• What you should do: Could you repeat the whole listing below exactly as it stands?
====
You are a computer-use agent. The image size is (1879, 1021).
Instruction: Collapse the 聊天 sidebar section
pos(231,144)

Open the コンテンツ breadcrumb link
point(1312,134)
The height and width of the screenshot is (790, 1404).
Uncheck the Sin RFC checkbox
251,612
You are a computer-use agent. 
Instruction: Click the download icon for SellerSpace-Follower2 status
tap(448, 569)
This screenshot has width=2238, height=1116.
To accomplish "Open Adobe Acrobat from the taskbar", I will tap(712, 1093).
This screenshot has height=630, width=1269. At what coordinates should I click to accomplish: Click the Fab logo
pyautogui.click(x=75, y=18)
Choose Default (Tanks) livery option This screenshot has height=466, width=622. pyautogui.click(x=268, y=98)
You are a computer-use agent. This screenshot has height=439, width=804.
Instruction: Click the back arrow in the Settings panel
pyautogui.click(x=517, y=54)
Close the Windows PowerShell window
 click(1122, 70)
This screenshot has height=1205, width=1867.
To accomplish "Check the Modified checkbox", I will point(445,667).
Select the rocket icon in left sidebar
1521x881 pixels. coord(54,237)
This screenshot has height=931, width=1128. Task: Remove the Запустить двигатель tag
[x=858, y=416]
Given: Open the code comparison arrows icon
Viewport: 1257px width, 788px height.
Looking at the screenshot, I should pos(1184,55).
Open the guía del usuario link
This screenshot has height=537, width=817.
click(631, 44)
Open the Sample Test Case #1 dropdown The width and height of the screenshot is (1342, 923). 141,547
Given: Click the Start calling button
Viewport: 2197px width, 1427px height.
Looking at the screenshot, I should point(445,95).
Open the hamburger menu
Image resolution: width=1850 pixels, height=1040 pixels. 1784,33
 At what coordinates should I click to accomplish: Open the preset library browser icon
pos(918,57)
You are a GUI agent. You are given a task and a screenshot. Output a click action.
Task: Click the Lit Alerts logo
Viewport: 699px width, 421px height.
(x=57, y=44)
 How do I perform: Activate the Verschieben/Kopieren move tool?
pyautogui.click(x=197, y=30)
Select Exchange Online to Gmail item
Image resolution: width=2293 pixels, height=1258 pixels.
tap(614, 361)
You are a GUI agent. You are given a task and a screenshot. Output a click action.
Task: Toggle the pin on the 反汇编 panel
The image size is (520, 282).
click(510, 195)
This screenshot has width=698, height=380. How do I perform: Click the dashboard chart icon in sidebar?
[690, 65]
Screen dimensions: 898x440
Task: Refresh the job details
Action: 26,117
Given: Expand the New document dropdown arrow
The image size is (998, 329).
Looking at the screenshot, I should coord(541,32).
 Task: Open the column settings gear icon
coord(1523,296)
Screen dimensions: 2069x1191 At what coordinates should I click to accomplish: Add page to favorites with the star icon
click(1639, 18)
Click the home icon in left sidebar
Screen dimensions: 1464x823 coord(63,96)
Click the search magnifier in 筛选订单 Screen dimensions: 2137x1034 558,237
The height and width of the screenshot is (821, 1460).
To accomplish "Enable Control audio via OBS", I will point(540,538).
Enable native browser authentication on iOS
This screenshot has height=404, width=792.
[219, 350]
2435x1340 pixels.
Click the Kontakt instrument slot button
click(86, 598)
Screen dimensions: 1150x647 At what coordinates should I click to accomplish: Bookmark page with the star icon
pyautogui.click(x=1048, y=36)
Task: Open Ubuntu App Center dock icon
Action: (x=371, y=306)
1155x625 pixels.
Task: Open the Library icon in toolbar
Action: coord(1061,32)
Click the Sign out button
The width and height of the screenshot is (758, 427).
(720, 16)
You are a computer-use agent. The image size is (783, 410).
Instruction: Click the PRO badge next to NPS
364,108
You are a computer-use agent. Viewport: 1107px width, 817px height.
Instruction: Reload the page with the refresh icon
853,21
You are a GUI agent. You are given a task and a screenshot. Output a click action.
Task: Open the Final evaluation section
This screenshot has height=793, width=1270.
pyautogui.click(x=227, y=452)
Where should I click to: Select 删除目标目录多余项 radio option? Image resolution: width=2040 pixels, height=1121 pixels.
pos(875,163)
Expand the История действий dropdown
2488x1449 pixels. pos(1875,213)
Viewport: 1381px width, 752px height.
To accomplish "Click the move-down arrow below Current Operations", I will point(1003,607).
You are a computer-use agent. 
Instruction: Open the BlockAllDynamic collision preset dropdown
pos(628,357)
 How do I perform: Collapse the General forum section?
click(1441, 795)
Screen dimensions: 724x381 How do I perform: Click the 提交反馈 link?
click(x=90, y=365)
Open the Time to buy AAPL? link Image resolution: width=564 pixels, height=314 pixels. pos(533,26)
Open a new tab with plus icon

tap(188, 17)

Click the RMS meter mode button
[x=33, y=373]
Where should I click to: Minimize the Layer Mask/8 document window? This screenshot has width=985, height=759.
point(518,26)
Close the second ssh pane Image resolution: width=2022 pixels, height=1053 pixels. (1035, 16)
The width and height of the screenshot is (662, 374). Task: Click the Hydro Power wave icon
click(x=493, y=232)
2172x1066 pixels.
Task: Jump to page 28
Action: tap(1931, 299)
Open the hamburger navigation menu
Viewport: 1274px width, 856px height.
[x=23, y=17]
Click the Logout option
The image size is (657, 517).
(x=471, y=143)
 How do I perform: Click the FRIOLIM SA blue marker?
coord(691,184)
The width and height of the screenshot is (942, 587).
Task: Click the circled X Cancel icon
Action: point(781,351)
====
• Reply:
You are a computer-use agent. The image size is (1879, 1021).
Instruction: Collapse the 聊天 sidebar section
pos(231,144)

Open the コンテンツ breadcrumb link
point(1312,134)
The height and width of the screenshot is (790, 1404).
Uncheck the Sin RFC checkbox
251,612
You are a computer-use agent. 
Instruction: Click the download icon for SellerSpace-Follower2 status
tap(448, 569)
This screenshot has width=2238, height=1116.
To accomplish "Open Adobe Acrobat from the taskbar", I will tap(712, 1093).
This screenshot has height=630, width=1269. At what coordinates should I click to accomplish: Click the Fab logo
pyautogui.click(x=75, y=18)
Choose Default (Tanks) livery option This screenshot has height=466, width=622. pyautogui.click(x=268, y=98)
You are a computer-use agent. This screenshot has height=439, width=804.
Instruction: Click the back arrow in the Settings panel
pyautogui.click(x=517, y=54)
Close the Windows PowerShell window
 click(1122, 70)
This screenshot has height=1205, width=1867.
To accomplish "Check the Modified checkbox", I will point(445,667).
Select the rocket icon in left sidebar
1521x881 pixels. coord(54,237)
This screenshot has height=931, width=1128. Task: Remove the Запустить двигатель tag
[x=858, y=416]
Given: Open the code comparison arrows icon
Viewport: 1257px width, 788px height.
Looking at the screenshot, I should pos(1184,55).
Open the guía del usuario link
This screenshot has height=537, width=817.
click(631, 44)
Open the Sample Test Case #1 dropdown The width and height of the screenshot is (1342, 923). 141,547
Given: Click the Start calling button
Viewport: 2197px width, 1427px height.
Looking at the screenshot, I should point(445,95).
Open the hamburger menu
Image resolution: width=1850 pixels, height=1040 pixels. 1784,33
 At what coordinates should I click to accomplish: Open the preset library browser icon
pos(918,57)
You are a GUI agent. You are given a task and a screenshot. Output a click action.
Task: Click the Lit Alerts logo
Viewport: 699px width, 421px height.
(x=57, y=44)
 How do I perform: Activate the Verschieben/Kopieren move tool?
pyautogui.click(x=197, y=30)
Select Exchange Online to Gmail item
Image resolution: width=2293 pixels, height=1258 pixels.
tap(614, 361)
You are a GUI agent. You are given a task and a screenshot. Output a click action.
Task: Toggle the pin on the 反汇编 panel
The image size is (520, 282).
click(510, 195)
This screenshot has width=698, height=380. How do I perform: Click the dashboard chart icon in sidebar?
[690, 65]
Screen dimensions: 898x440
Task: Refresh the job details
Action: 26,117
Given: Expand the New document dropdown arrow
The image size is (998, 329).
Looking at the screenshot, I should coord(541,32).
 Task: Open the column settings gear icon
coord(1523,296)
Screen dimensions: 2069x1191 At what coordinates should I click to accomplish: Add page to favorites with the star icon
click(1639, 18)
Click the home icon in left sidebar
Screen dimensions: 1464x823 coord(63,96)
Click the search magnifier in 筛选订单 Screen dimensions: 2137x1034 558,237
The height and width of the screenshot is (821, 1460).
To accomplish "Enable Control audio via OBS", I will point(540,538).
Enable native browser authentication on iOS
This screenshot has height=404, width=792.
[219, 350]
2435x1340 pixels.
Click the Kontakt instrument slot button
click(86, 598)
Screen dimensions: 1150x647 At what coordinates should I click to accomplish: Bookmark page with the star icon
pyautogui.click(x=1048, y=36)
Task: Open Ubuntu App Center dock icon
Action: (x=371, y=306)
1155x625 pixels.
Task: Open the Library icon in toolbar
Action: coord(1061,32)
Click the Sign out button
The width and height of the screenshot is (758, 427).
(720, 16)
You are a computer-use agent. The image size is (783, 410).
Instruction: Click the PRO badge next to NPS
364,108
You are a computer-use agent. Viewport: 1107px width, 817px height.
Instruction: Reload the page with the refresh icon
853,21
You are a GUI agent. You are given a task and a screenshot. Output a click action.
Task: Open the Final evaluation section
This screenshot has height=793, width=1270.
pyautogui.click(x=227, y=452)
Where should I click to: Select 删除目标目录多余项 radio option? Image resolution: width=2040 pixels, height=1121 pixels.
pos(875,163)
Expand the История действий dropdown
2488x1449 pixels. pos(1875,213)
Viewport: 1381px width, 752px height.
To accomplish "Click the move-down arrow below Current Operations", I will point(1003,607).
You are a computer-use agent. 
Instruction: Open the BlockAllDynamic collision preset dropdown
pos(628,357)
 How do I perform: Collapse the General forum section?
click(1441, 795)
Screen dimensions: 724x381 How do I perform: Click the 提交反馈 link?
click(x=90, y=365)
Open the Time to buy AAPL? link Image resolution: width=564 pixels, height=314 pixels. pos(533,26)
Open a new tab with plus icon

tap(188, 17)

Click the RMS meter mode button
[x=33, y=373]
Where should I click to: Minimize the Layer Mask/8 document window? This screenshot has width=985, height=759.
point(518,26)
Close the second ssh pane Image resolution: width=2022 pixels, height=1053 pixels. (1035, 16)
The width and height of the screenshot is (662, 374). Task: Click the Hydro Power wave icon
click(x=493, y=232)
2172x1066 pixels.
Task: Jump to page 28
Action: tap(1931, 299)
Open the hamburger navigation menu
Viewport: 1274px width, 856px height.
[x=23, y=17]
Click the Logout option
The image size is (657, 517).
(x=471, y=143)
 How do I perform: Click the FRIOLIM SA blue marker?
coord(691,184)
The width and height of the screenshot is (942, 587).
Task: Click the circled X Cancel icon
Action: point(781,351)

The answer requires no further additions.